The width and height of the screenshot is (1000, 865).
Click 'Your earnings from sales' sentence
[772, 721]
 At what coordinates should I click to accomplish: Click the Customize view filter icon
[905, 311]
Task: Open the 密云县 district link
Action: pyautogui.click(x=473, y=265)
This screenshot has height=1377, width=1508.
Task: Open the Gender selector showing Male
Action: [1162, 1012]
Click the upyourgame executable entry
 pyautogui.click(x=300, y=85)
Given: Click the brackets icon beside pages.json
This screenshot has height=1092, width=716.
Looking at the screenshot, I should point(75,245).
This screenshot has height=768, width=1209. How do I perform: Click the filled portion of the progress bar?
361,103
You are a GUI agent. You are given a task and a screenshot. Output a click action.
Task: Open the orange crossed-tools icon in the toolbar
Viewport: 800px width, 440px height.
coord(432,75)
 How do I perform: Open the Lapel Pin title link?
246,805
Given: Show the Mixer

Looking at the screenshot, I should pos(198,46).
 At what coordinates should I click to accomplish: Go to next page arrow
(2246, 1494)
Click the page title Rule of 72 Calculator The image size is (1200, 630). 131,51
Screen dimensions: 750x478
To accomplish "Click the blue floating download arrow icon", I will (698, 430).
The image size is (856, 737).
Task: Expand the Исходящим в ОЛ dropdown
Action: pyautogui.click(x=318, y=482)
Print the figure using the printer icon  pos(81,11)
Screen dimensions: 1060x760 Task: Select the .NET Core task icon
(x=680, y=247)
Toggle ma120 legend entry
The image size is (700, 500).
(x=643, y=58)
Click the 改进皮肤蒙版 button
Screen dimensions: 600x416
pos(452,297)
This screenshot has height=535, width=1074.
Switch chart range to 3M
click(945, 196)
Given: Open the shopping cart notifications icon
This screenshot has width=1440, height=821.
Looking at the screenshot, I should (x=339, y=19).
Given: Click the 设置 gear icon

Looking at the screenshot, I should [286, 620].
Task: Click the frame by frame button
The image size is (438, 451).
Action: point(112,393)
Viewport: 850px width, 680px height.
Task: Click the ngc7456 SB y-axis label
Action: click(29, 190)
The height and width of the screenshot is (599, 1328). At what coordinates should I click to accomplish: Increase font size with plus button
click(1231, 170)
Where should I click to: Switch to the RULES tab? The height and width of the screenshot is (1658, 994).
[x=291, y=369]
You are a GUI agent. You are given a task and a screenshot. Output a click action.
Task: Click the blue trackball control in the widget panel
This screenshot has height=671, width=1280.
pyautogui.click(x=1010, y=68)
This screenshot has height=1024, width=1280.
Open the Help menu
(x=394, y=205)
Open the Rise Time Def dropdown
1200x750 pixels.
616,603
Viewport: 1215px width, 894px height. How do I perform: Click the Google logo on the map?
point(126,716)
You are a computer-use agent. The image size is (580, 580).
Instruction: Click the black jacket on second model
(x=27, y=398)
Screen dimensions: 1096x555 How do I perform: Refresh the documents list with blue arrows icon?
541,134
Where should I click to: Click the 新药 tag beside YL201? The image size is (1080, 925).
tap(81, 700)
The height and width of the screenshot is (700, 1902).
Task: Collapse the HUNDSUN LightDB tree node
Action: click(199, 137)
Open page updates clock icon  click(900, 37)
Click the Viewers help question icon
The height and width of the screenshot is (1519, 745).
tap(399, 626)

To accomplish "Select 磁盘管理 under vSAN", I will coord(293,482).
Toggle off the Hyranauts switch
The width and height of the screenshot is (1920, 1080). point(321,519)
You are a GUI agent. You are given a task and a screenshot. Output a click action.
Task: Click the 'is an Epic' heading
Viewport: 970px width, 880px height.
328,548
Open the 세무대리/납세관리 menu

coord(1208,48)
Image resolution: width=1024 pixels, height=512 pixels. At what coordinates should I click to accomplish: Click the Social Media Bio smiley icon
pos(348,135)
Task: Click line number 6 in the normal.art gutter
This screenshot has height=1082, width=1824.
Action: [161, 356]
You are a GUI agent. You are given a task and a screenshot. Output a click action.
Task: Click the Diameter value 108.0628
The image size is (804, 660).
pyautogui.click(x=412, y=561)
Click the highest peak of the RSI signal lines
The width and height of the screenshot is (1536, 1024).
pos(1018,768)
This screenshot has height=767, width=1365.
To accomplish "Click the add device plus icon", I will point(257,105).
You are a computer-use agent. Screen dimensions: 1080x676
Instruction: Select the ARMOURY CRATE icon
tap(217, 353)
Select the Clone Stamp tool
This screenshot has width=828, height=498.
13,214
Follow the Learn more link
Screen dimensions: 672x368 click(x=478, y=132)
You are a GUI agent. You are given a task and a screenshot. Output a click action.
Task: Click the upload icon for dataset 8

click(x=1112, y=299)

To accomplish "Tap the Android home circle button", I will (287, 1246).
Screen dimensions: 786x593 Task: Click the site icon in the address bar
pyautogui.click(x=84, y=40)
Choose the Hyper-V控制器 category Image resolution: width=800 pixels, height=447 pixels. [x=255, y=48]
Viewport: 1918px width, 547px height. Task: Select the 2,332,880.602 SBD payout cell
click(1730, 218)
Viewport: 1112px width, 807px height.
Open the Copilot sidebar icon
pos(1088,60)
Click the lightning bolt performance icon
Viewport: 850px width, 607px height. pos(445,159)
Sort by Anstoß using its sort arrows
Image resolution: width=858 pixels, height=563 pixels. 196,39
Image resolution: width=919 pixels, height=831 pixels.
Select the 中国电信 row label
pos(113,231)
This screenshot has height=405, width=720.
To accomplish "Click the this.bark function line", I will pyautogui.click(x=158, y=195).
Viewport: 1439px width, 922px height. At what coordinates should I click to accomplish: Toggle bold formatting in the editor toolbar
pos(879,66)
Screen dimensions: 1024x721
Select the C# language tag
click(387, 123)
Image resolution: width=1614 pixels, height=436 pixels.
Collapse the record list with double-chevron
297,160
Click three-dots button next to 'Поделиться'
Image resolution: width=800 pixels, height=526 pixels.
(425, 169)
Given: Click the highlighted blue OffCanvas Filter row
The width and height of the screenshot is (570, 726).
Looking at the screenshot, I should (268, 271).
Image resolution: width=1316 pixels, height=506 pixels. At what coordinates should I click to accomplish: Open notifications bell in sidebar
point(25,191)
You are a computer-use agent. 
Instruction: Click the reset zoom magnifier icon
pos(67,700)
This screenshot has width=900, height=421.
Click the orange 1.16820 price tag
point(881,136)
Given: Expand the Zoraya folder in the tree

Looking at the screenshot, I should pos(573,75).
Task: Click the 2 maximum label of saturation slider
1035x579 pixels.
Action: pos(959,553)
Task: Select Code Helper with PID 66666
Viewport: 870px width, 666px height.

******************************

◆ WHAT THIS TASK INVOLVES:
Restate the data exactly, keeping every line intact.

◆ TASK OUTPUT:
The width and height of the screenshot is (1000, 865).
Click 'Your earnings from sales' sentence
[772, 721]
 At what coordinates should I click to accomplish: Click the Customize view filter icon
[905, 311]
Task: Open the 密云县 district link
Action: pyautogui.click(x=473, y=265)
This screenshot has height=1377, width=1508.
Task: Open the Gender selector showing Male
Action: [1162, 1012]
Click the upyourgame executable entry
 pyautogui.click(x=300, y=85)
Given: Click the brackets icon beside pages.json
This screenshot has height=1092, width=716.
Looking at the screenshot, I should point(75,245).
This screenshot has height=768, width=1209. How do I perform: Click the filled portion of the progress bar?
361,103
You are a GUI agent. You are given a task and a screenshot. Output a click action.
Task: Open the orange crossed-tools icon in the toolbar
Viewport: 800px width, 440px height.
coord(432,75)
 How do I perform: Open the Lapel Pin title link?
246,805
Given: Show the Mixer

Looking at the screenshot, I should pos(198,46).
 At what coordinates should I click to accomplish: Go to next page arrow
(2246, 1494)
Click the page title Rule of 72 Calculator The image size is (1200, 630). 131,51
Screen dimensions: 750x478
To accomplish "Click the blue floating download arrow icon", I will (698, 430).
The image size is (856, 737).
Task: Expand the Исходящим в ОЛ dropdown
Action: pyautogui.click(x=318, y=482)
Print the figure using the printer icon  pos(81,11)
Screen dimensions: 1060x760 Task: Select the .NET Core task icon
(x=680, y=247)
Toggle ma120 legend entry
The image size is (700, 500).
(x=643, y=58)
Click the 改进皮肤蒙版 button
Screen dimensions: 600x416
pos(452,297)
This screenshot has height=535, width=1074.
Switch chart range to 3M
click(945, 196)
Given: Open the shopping cart notifications icon
This screenshot has width=1440, height=821.
Looking at the screenshot, I should (x=339, y=19).
Given: Click the 设置 gear icon

Looking at the screenshot, I should [286, 620].
Task: Click the frame by frame button
The image size is (438, 451).
Action: point(112,393)
Viewport: 850px width, 680px height.
Task: Click the ngc7456 SB y-axis label
Action: click(29, 190)
The height and width of the screenshot is (599, 1328). At what coordinates should I click to accomplish: Increase font size with plus button
click(1231, 170)
Where should I click to: Switch to the RULES tab? The height and width of the screenshot is (1658, 994).
[x=291, y=369]
You are a GUI agent. You are given a task and a screenshot. Output a click action.
Task: Click the blue trackball control in the widget panel
This screenshot has height=671, width=1280.
pyautogui.click(x=1010, y=68)
This screenshot has height=1024, width=1280.
Open the Help menu
(x=394, y=205)
Open the Rise Time Def dropdown
1200x750 pixels.
616,603
Viewport: 1215px width, 894px height. How do I perform: Click the Google logo on the map?
point(126,716)
You are a computer-use agent. The image size is (580, 580).
Instruction: Click the black jacket on second model
(x=27, y=398)
Screen dimensions: 1096x555 How do I perform: Refresh the documents list with blue arrows icon?
541,134
Where should I click to: Click the 新药 tag beside YL201? The image size is (1080, 925).
tap(81, 700)
The height and width of the screenshot is (700, 1902).
Task: Collapse the HUNDSUN LightDB tree node
Action: click(199, 137)
Open page updates clock icon  click(900, 37)
Click the Viewers help question icon
The height and width of the screenshot is (1519, 745).
tap(399, 626)

To accomplish "Select 磁盘管理 under vSAN", I will coord(293,482).
Toggle off the Hyranauts switch
The width and height of the screenshot is (1920, 1080). point(321,519)
You are a GUI agent. You are given a task and a screenshot. Output a click action.
Task: Click the 'is an Epic' heading
Viewport: 970px width, 880px height.
328,548
Open the 세무대리/납세관리 menu

coord(1208,48)
Image resolution: width=1024 pixels, height=512 pixels. At what coordinates should I click to accomplish: Click the Social Media Bio smiley icon
pos(348,135)
Task: Click line number 6 in the normal.art gutter
This screenshot has height=1082, width=1824.
Action: [161, 356]
You are a GUI agent. You are given a task and a screenshot. Output a click action.
Task: Click the Diameter value 108.0628
The image size is (804, 660).
pyautogui.click(x=412, y=561)
Click the highest peak of the RSI signal lines
The width and height of the screenshot is (1536, 1024).
pos(1018,768)
This screenshot has height=767, width=1365.
To accomplish "Click the add device plus icon", I will point(257,105).
You are a computer-use agent. Screen dimensions: 1080x676
Instruction: Select the ARMOURY CRATE icon
tap(217, 353)
Select the Clone Stamp tool
This screenshot has width=828, height=498.
13,214
Follow the Learn more link
Screen dimensions: 672x368 click(x=478, y=132)
You are a GUI agent. You are given a task and a screenshot. Output a click action.
Task: Click the upload icon for dataset 8

click(x=1112, y=299)

To accomplish "Tap the Android home circle button", I will (287, 1246).
Screen dimensions: 786x593 Task: Click the site icon in the address bar
pyautogui.click(x=84, y=40)
Choose the Hyper-V控制器 category Image resolution: width=800 pixels, height=447 pixels. [x=255, y=48]
Viewport: 1918px width, 547px height. Task: Select the 2,332,880.602 SBD payout cell
click(1730, 218)
Viewport: 1112px width, 807px height.
Open the Copilot sidebar icon
pos(1088,60)
Click the lightning bolt performance icon
Viewport: 850px width, 607px height. pos(445,159)
Sort by Anstoß using its sort arrows
Image resolution: width=858 pixels, height=563 pixels. 196,39
Image resolution: width=919 pixels, height=831 pixels.
Select the 中国电信 row label
pos(113,231)
This screenshot has height=405, width=720.
To accomplish "Click the this.bark function line", I will pyautogui.click(x=158, y=195).
Viewport: 1439px width, 922px height. At what coordinates should I click to accomplish: Toggle bold formatting in the editor toolbar
pos(879,66)
Screen dimensions: 1024x721
Select the C# language tag
click(387, 123)
Image resolution: width=1614 pixels, height=436 pixels.
Collapse the record list with double-chevron
297,160
Click three-dots button next to 'Поделиться'
Image resolution: width=800 pixels, height=526 pixels.
(425, 169)
Given: Click the highlighted blue OffCanvas Filter row
The width and height of the screenshot is (570, 726).
Looking at the screenshot, I should (268, 271).
Image resolution: width=1316 pixels, height=506 pixels. At what coordinates should I click to accomplish: Open notifications bell in sidebar
point(25,191)
You are a computer-use agent. 
Instruction: Click the reset zoom magnifier icon
pos(67,700)
This screenshot has width=900, height=421.
Click the orange 1.16820 price tag
point(881,136)
Given: Expand the Zoraya folder in the tree

Looking at the screenshot, I should pos(573,75).
Task: Click the 2 maximum label of saturation slider
1035x579 pixels.
Action: pos(959,553)
Task: Select Code Helper with PID 66666
Viewport: 870px width, 666px height.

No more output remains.